___ Supplied text

The light sources 300 are arranged such that they illuminate the front lens, from a side location not located in the main light beam. The second beams from the light sources 300 can extend in a direction substantially perpendicular to the main light emission direction 111, however larger angles between app. 45 and 135 degrees relative to the main light emission direction 111 are possible. In the embodiment shown in FIG. 2 three different rings of light sources 300 are arranged parallel to the main light emission direction. Accordingly the second light sources 301 are arranged on a ring around the front lens 200, a second ring of light sources 302 is arranged at another height relative to the front lens and a third ring of light sources 303 is arranged, each of the second light sources 301 to 303 illuminating the front lens from a lateral side. It should be understood that only a single ring of light sources could be used, 2 or 3 rings or even more than 3 rings of light sources 300.

FIG. 3 shows a top view of the front lens 200 and the ring 320 including the second light sources 300. The number of light sources arranged around the circumference of the rings 320 can vary and each of the light sources can include light sources of different color such as red, green, blue and white and any combination thereof. In the embodiment shown in FIG. 3 four different channels 210 are shown distributed within the front lens 200, but it should be understood that any number of channels including the scattering elements could be provided. Referring again to FIG. 2 it can be seen that the light beams such as beams 304, 305, 306 emitted by the second light sources here light beam 305 emitted by light source 302 is scattered at one of the scattering elements 211 and is redirected in different directions not parallel to the main light emission direction 111. As a consequence different visual effects can be obtained depending on which of the light beams arranged on the rings 320 are used to illuminate the scattering elements, which color is used and at what height the light source 301, 302 or 303 is located relative to the front lens 200. The beams 304 to 306 can have an angle relative to the main light emission direction between 45 and 135 degrees, preferably between 80 and 100 degrees.

______
___ Material provided

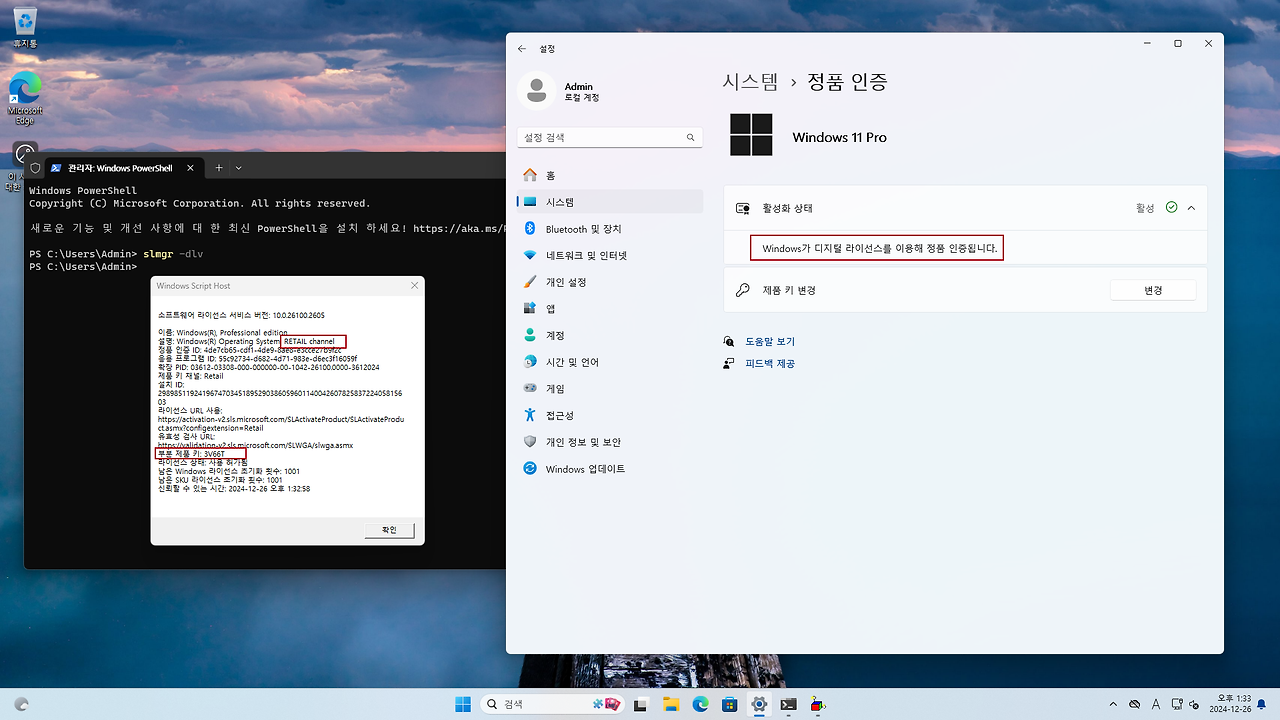Click the 홈 menu item in Settings
This screenshot has height=720, width=1280.
[551, 174]
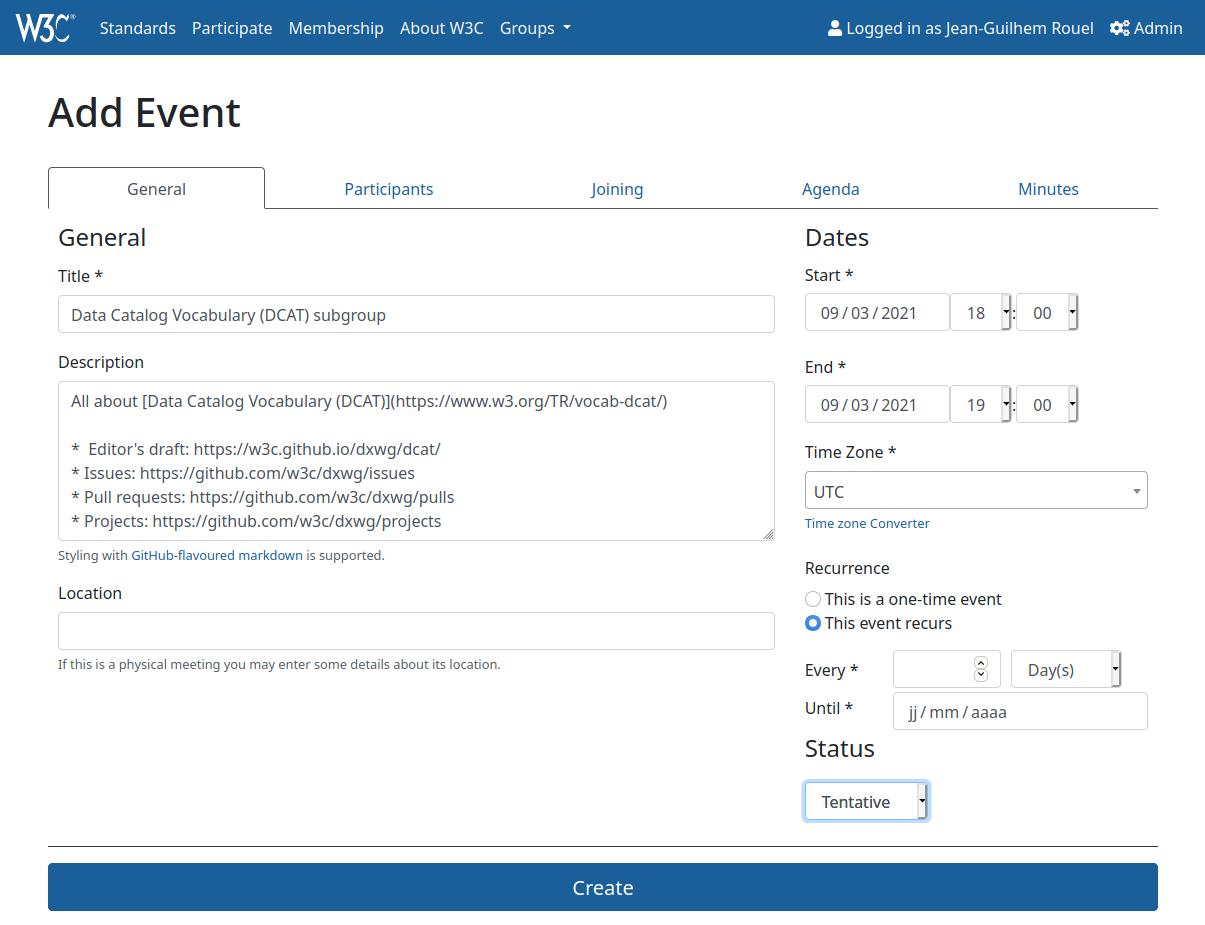Open the GitHub-flavoured markdown link

217,555
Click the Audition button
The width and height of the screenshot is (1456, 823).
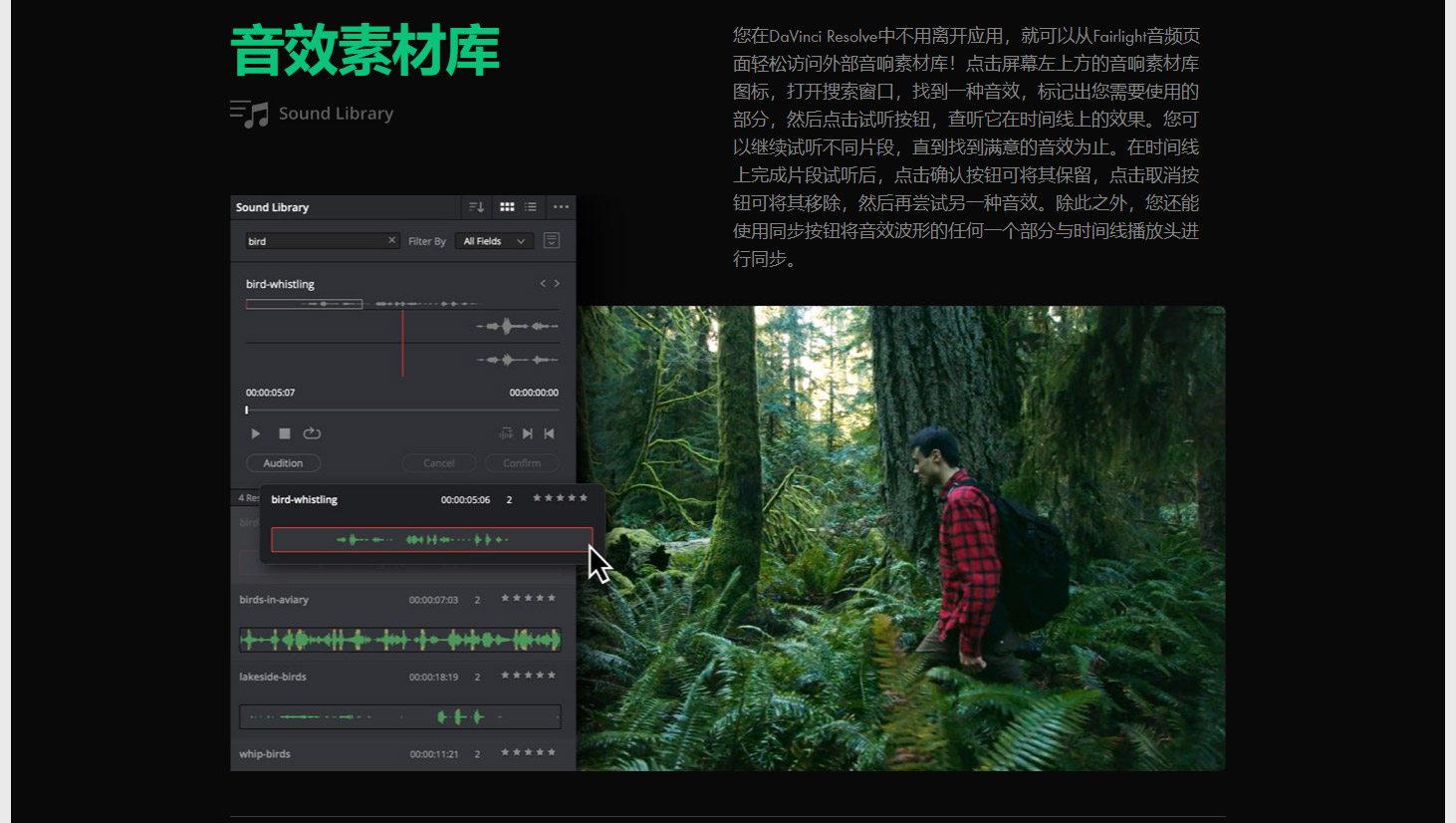(283, 463)
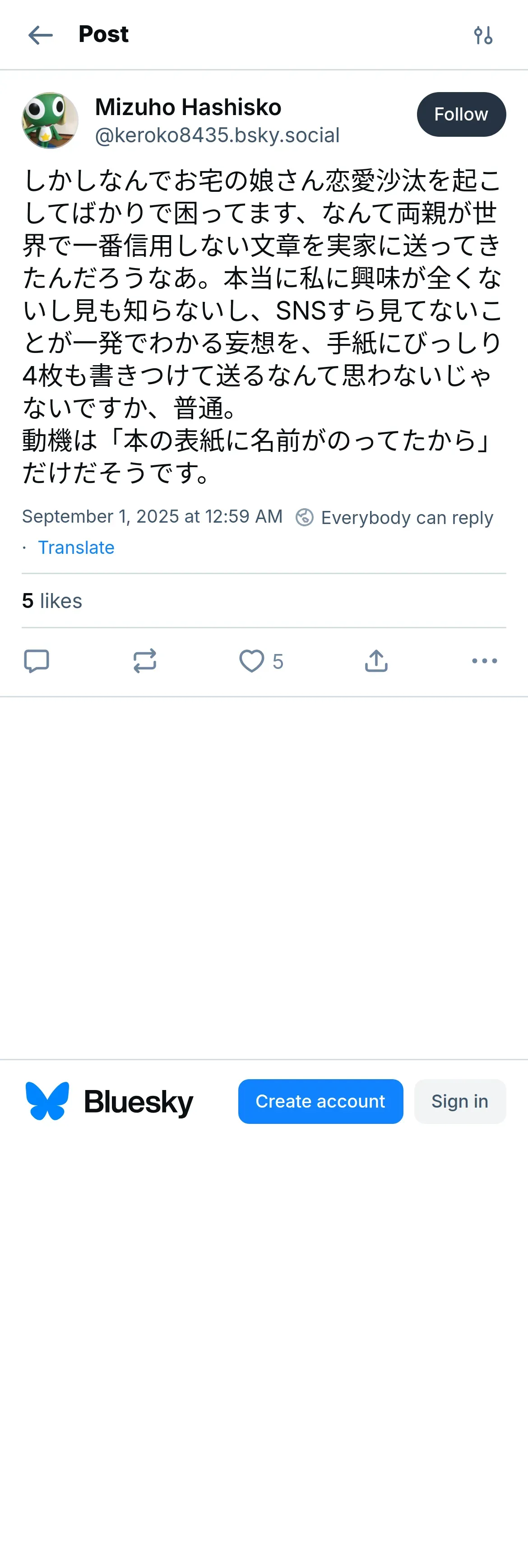Open the @keroko8435.bsky.social handle

217,135
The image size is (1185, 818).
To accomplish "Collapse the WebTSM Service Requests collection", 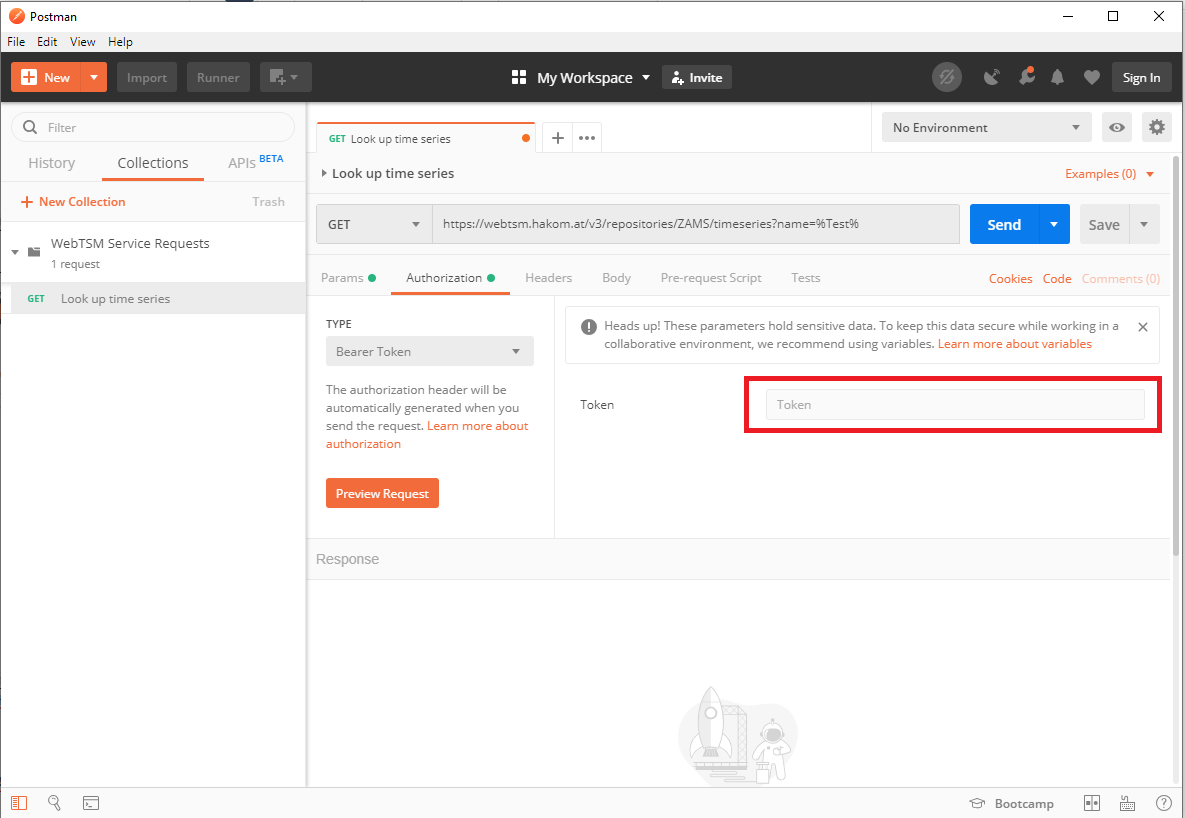I will (x=15, y=252).
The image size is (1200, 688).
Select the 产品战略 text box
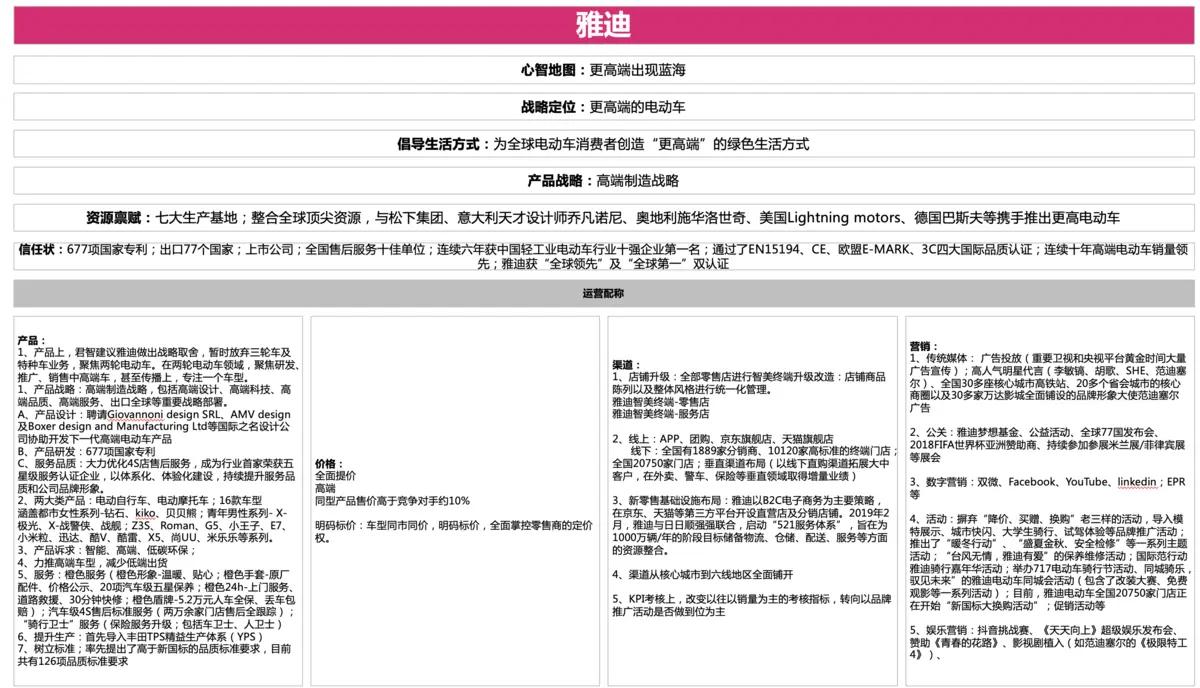pos(602,181)
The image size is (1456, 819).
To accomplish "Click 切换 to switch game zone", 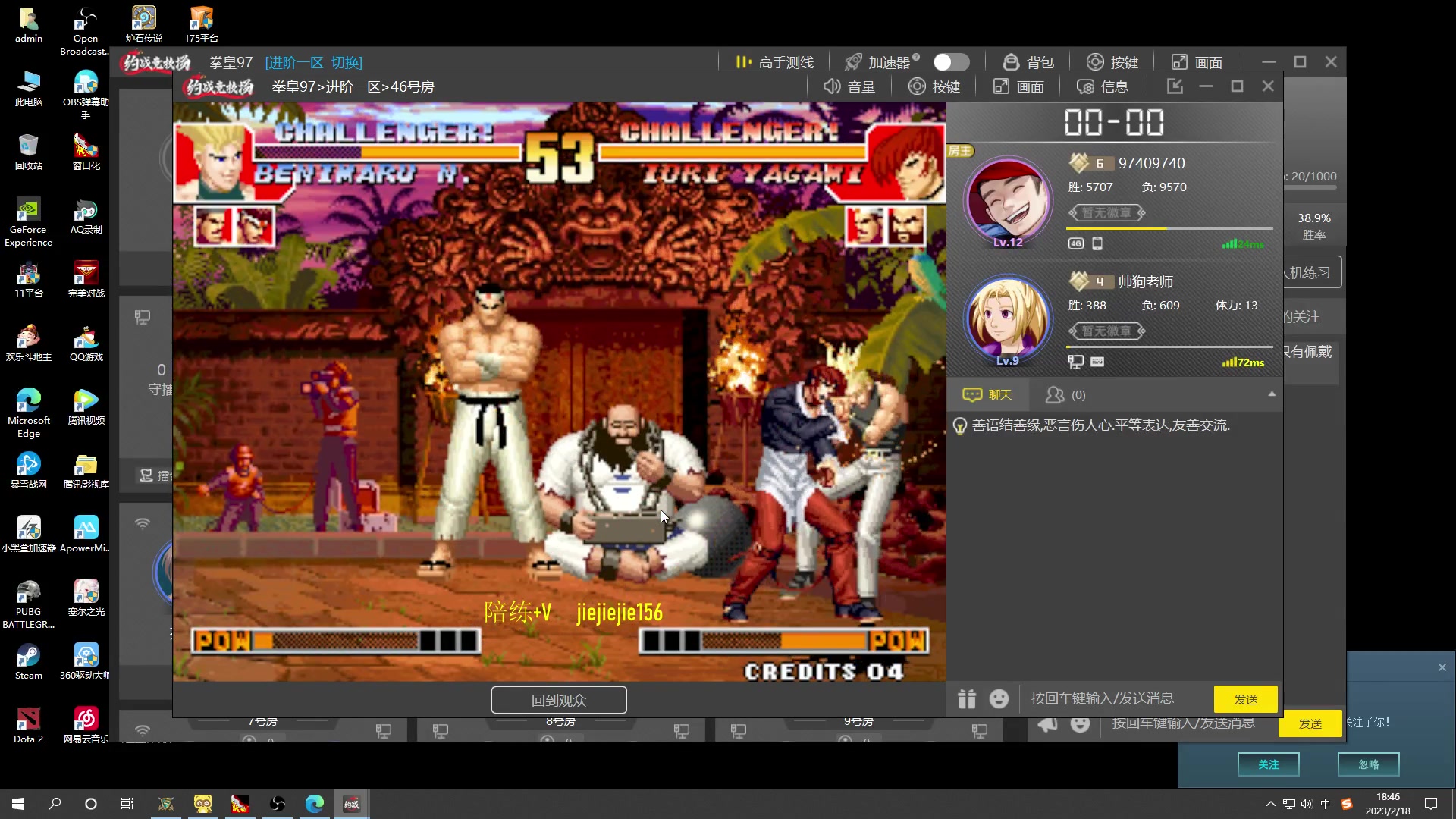I will [347, 62].
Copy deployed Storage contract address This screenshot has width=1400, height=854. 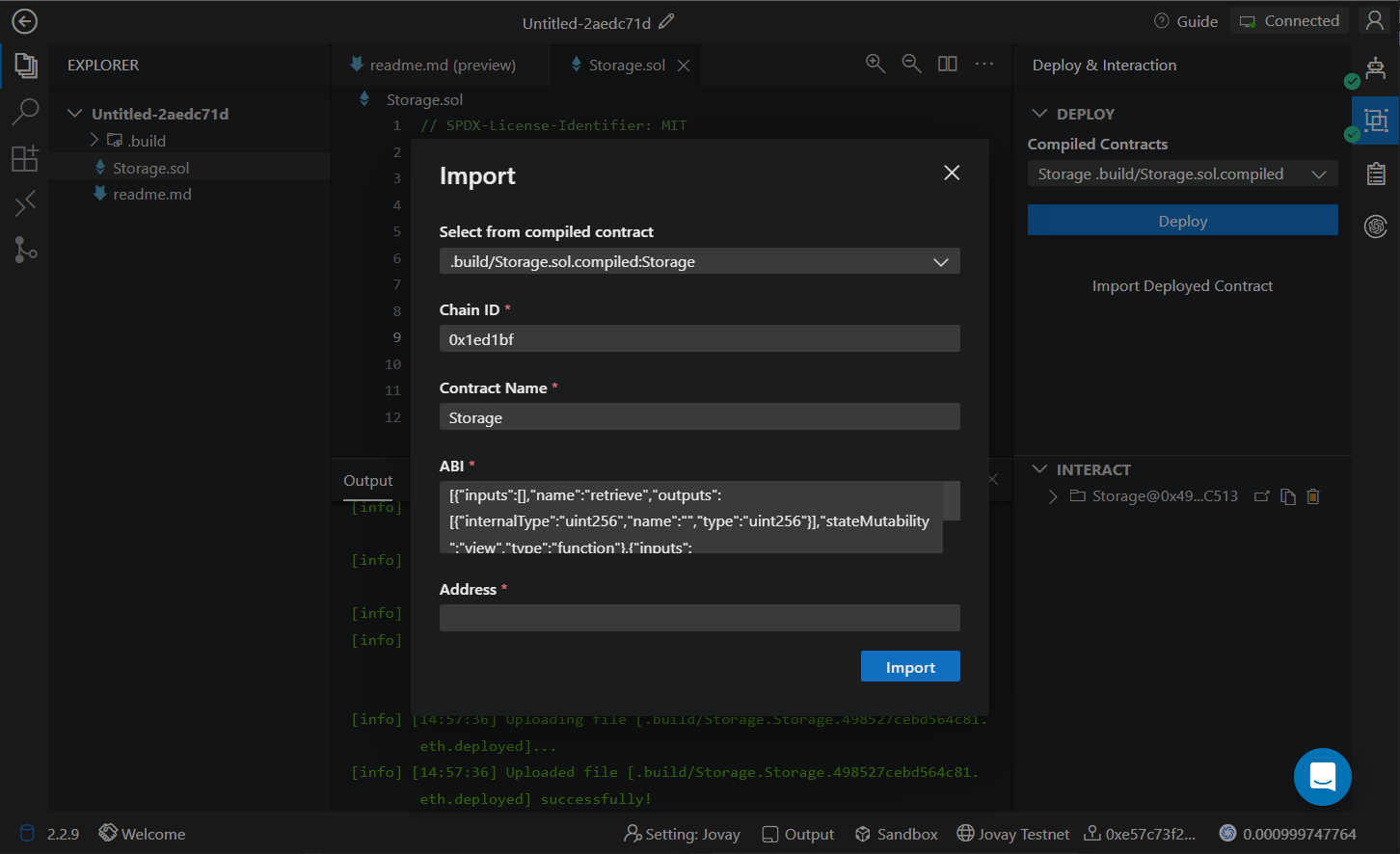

______

» To do
1 – Answer these questions from the lens text:
(a) In the embodiment shown in FIG. 2, how many rings of light sources are arranged parallel to the main light emission direction?
(b) How many channels are shown within the front lens in the embodiment of FIG. 3?
(c) What is the preferred range for the angle of beams 304 to 306 relative to the main light emission direction?
2 – Extract each line of the records that contains the string "image".
The lens text and the records were taken from separate, unrelated sources.

» Results for each task
1 –
(a) Three rings.
(b) Four channels.
(c) Between 80 and 100 degrees.

2 –
The image size is (1185, 818).
The image size is (1200, 688).
The image size is (1456, 819).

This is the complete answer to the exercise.